Nothing outside the stretch is wanted. Repeat exactly the lines of the listing below from the one that contains "Given: Click the" through the one that contains "Image resolution: width=1831", both ends included.

Material provided:
+--

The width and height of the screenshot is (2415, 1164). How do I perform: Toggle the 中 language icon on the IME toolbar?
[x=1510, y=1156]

+--

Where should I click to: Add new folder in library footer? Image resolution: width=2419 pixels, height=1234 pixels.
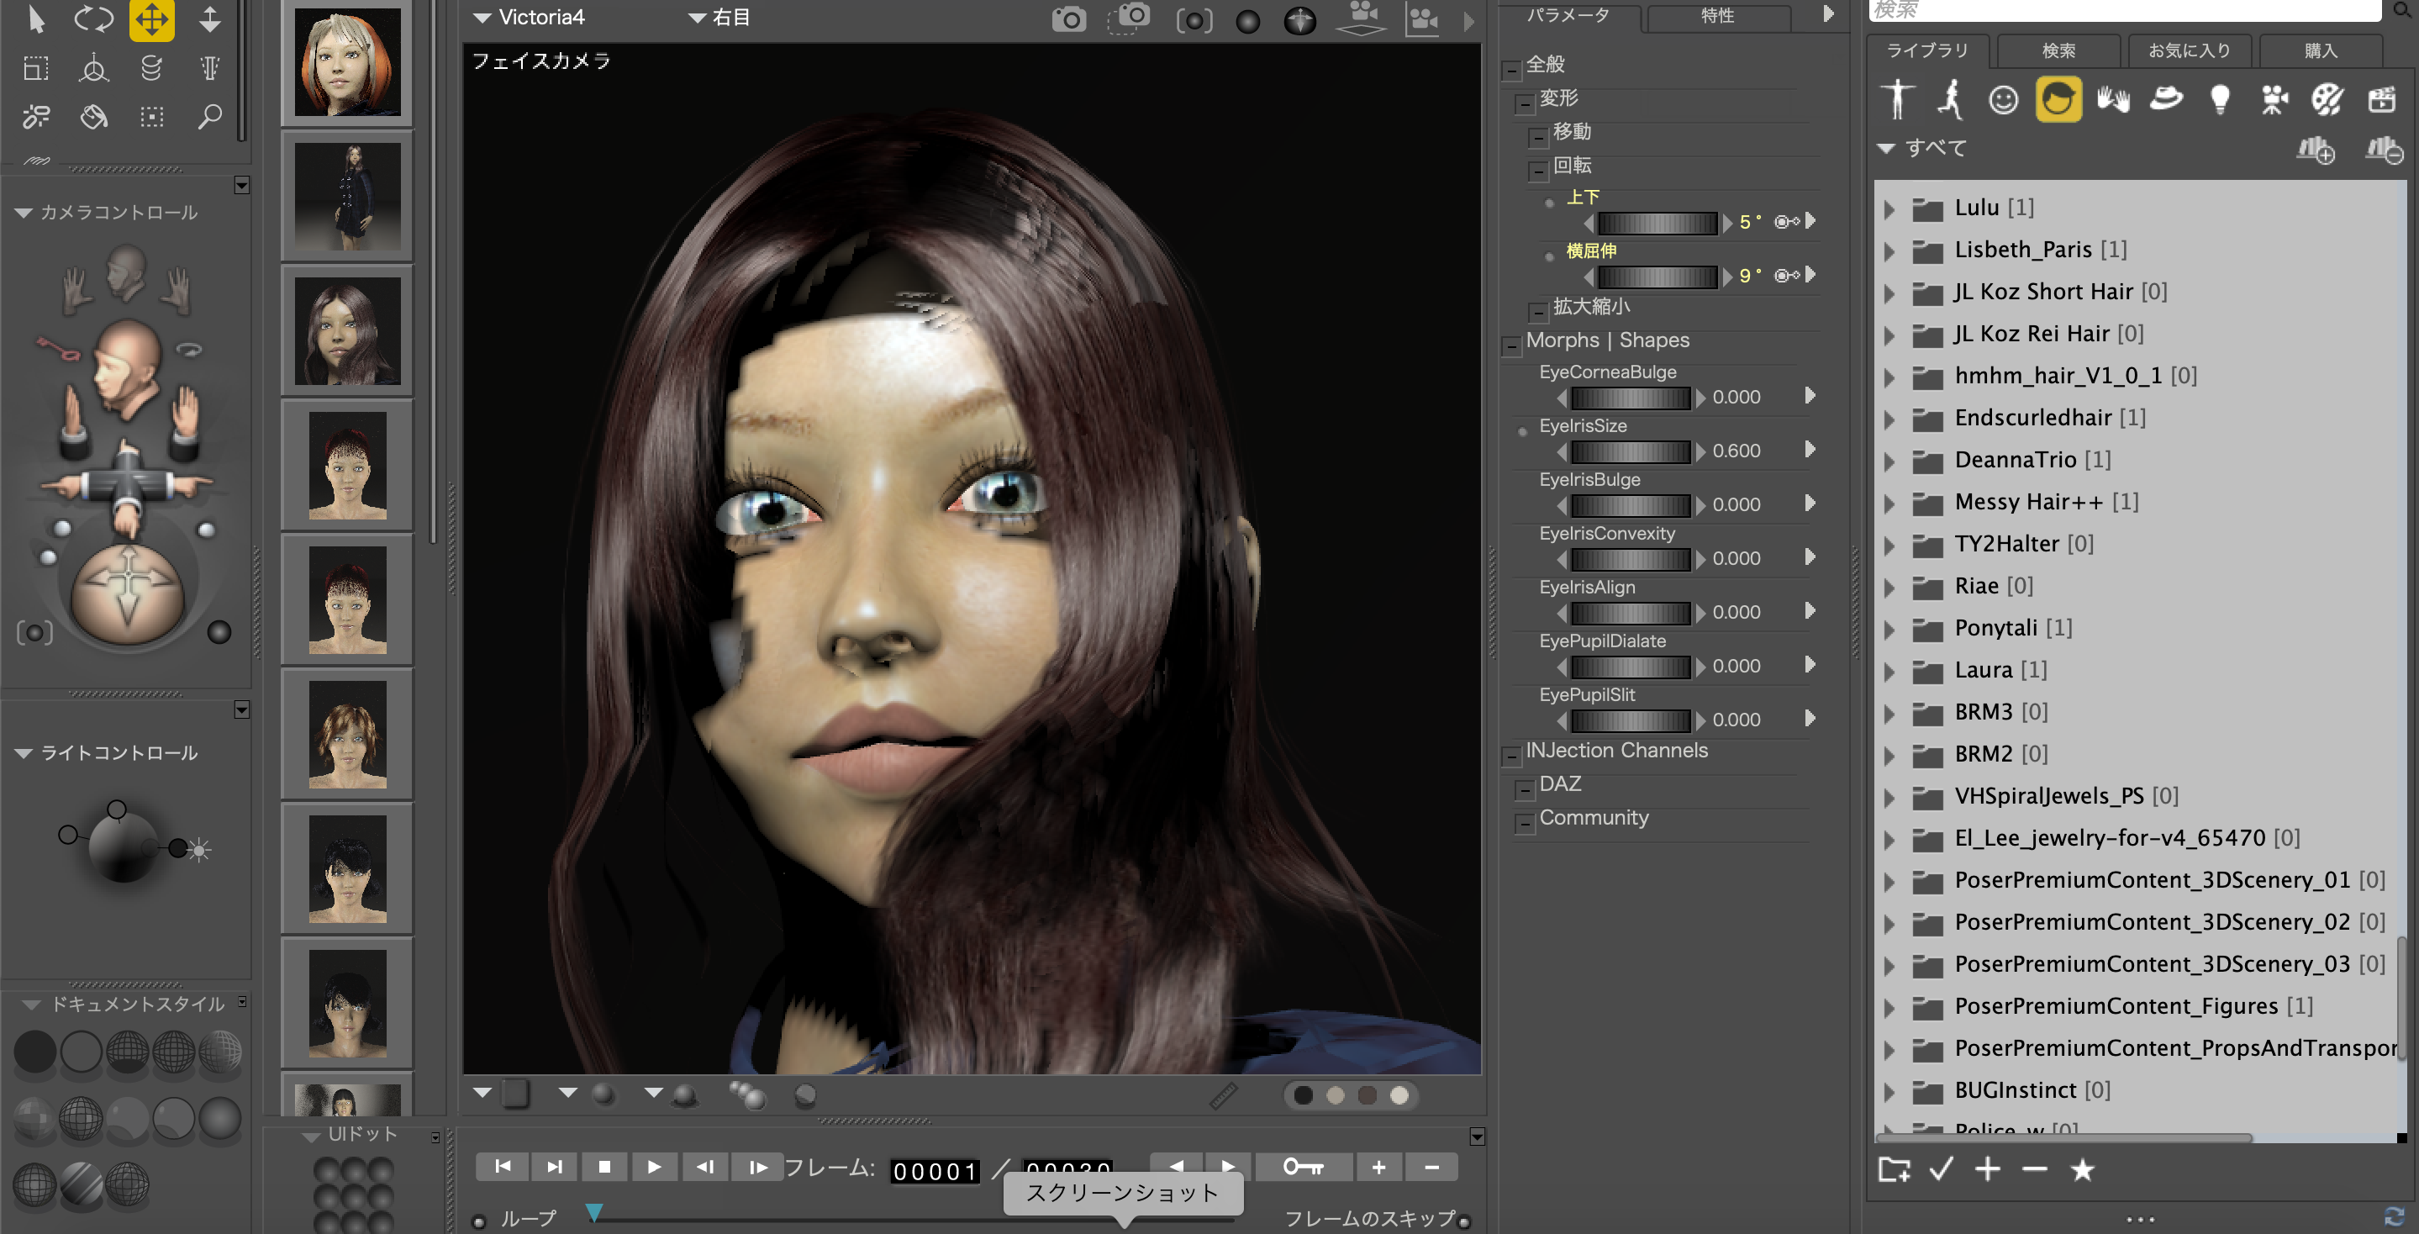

+--

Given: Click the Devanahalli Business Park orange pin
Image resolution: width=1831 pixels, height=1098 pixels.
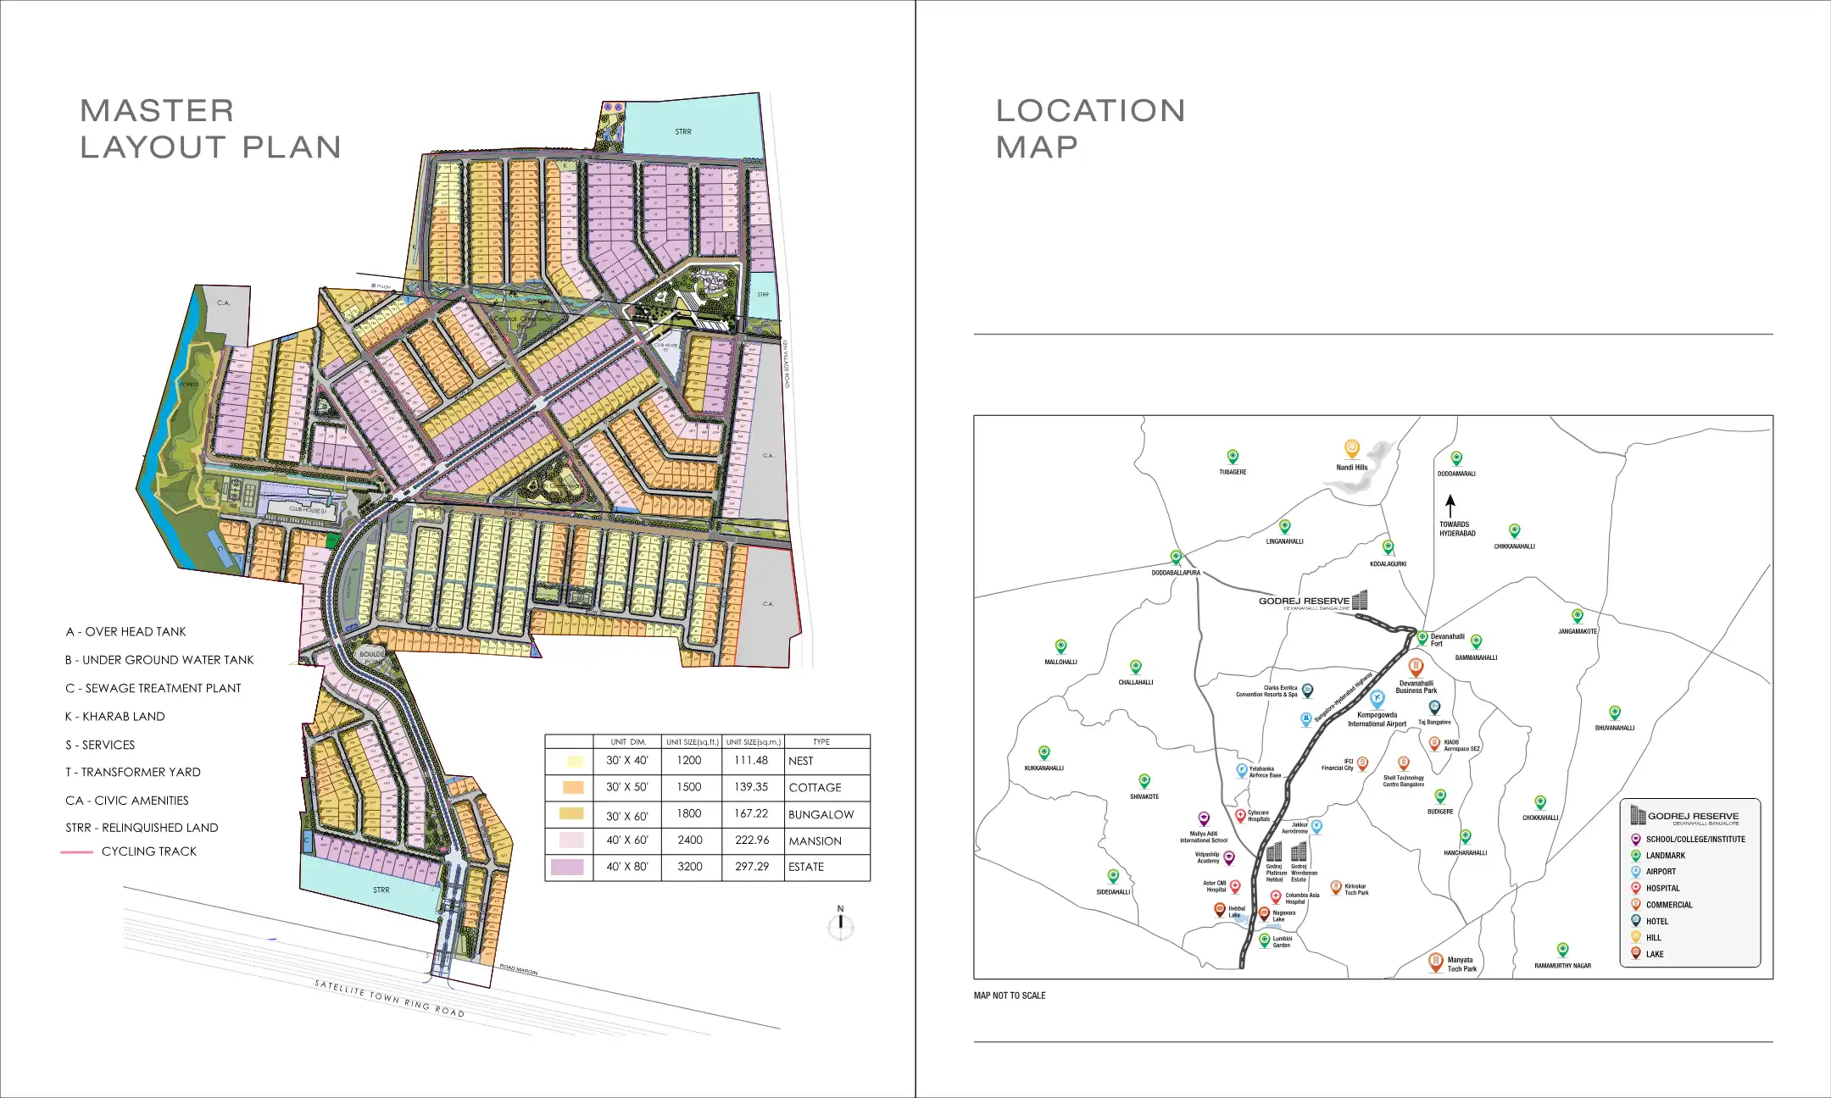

+--

Final answer:
Given: Click the Devanahalli Business Park orange pin
Image resolution: width=1831 pixels, height=1098 pixels.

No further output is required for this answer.